5 of 5 people found the following review helpful By Roman Tsivkin on February 16, 2011
Format: Paperback
Vita Nuova, the second book of an autobiographical trilogy (the first is called In-House Weddings, the third volume, Gaps, is due out sometime around June 2011), recounts Bohumil Hrabal's (1914-1997) life in Prague in the 1950s-'70s or thereabout. Though a natural writer -- the stuff just "flows" from him -- the book showcases his struggles at accepting himself as an artist, and there are some tragicomic scenes where his poet friends chide him for not writing even though he is well into his 40s. The book is written from the perspective of Hrabal's wife, Eliska, nicknamed Pipsi (sorry, I'm not putting any Czech diacritics in the names -- then again, neither does Hrabal as described in Vita Nuova, when he types furiously -- usually on the roof of his house -- on a German typewriter with no diacritics).
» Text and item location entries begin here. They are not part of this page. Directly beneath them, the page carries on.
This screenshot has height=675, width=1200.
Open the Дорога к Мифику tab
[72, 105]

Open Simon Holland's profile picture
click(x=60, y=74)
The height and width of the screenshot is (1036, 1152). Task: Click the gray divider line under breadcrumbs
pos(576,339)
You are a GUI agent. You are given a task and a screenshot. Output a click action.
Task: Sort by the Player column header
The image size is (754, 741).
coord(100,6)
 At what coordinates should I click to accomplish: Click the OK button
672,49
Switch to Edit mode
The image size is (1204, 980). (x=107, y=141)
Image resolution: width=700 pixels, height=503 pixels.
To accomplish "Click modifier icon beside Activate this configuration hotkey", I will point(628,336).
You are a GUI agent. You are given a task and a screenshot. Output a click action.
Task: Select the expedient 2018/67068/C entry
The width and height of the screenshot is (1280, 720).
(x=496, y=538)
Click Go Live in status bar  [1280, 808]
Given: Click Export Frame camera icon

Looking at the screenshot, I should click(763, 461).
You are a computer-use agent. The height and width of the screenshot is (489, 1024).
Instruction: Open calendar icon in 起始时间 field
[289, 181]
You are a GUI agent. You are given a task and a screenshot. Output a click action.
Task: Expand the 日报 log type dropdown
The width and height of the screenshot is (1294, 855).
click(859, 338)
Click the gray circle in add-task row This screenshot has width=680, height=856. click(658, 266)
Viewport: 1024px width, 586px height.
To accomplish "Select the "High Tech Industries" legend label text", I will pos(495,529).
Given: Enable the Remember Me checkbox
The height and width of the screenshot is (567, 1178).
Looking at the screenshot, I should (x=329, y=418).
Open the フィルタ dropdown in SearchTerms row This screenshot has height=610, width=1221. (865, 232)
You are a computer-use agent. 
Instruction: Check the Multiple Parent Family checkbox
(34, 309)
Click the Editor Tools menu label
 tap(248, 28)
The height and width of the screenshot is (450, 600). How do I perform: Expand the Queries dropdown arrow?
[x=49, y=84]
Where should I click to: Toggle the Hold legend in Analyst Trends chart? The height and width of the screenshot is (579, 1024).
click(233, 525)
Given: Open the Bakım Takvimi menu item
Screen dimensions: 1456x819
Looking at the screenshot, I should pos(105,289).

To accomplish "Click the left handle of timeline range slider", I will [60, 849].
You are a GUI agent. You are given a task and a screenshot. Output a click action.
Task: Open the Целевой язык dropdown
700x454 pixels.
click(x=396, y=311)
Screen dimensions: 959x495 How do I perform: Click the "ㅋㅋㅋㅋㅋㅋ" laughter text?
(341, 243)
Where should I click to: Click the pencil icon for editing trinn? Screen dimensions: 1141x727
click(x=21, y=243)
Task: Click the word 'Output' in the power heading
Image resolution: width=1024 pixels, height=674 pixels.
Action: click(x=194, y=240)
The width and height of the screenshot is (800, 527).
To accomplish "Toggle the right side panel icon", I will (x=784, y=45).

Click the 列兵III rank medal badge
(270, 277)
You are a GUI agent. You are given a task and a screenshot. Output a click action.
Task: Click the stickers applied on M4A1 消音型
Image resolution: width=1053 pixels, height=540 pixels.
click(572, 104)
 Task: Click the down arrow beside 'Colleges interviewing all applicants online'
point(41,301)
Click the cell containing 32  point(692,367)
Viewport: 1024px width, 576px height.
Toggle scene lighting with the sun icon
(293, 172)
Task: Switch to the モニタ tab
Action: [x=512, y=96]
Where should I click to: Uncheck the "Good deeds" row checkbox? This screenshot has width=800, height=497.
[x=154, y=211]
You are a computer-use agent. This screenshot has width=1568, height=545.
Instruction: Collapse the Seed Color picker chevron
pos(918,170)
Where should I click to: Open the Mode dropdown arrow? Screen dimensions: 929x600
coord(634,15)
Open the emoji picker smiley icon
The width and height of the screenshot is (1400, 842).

Hrabal is never named in the book -- it is ostensibly a novel, not an autobiography. Pipsi refers to him as "my husband," and his friends call him "the doctor" on account of the law degree he received prior to WWII. The war, of course, figures prominently here, though only as a shell-shocked echo in the lives of Pipsi and the doctor. However, the book never descends into grimness or bitterness, as the doctor is full of zest for life, an elemental creature that's half man, half child. Hrabal's genius is picking his wife as the narrator -- this gives him the opportunity to really look at himself from an ironic distance, and his love of water, fire and beer, his moodiness, his habit of proclaiming bawdy stories loudly while in public, his constant pub-goings and other quirks of character are all related through his wife's by turn adulatory, loving, horrified, ashamed, disgusted, forgiving voice. Think of Molly Bloom at the end of Ulysses, but funnier and more coherent.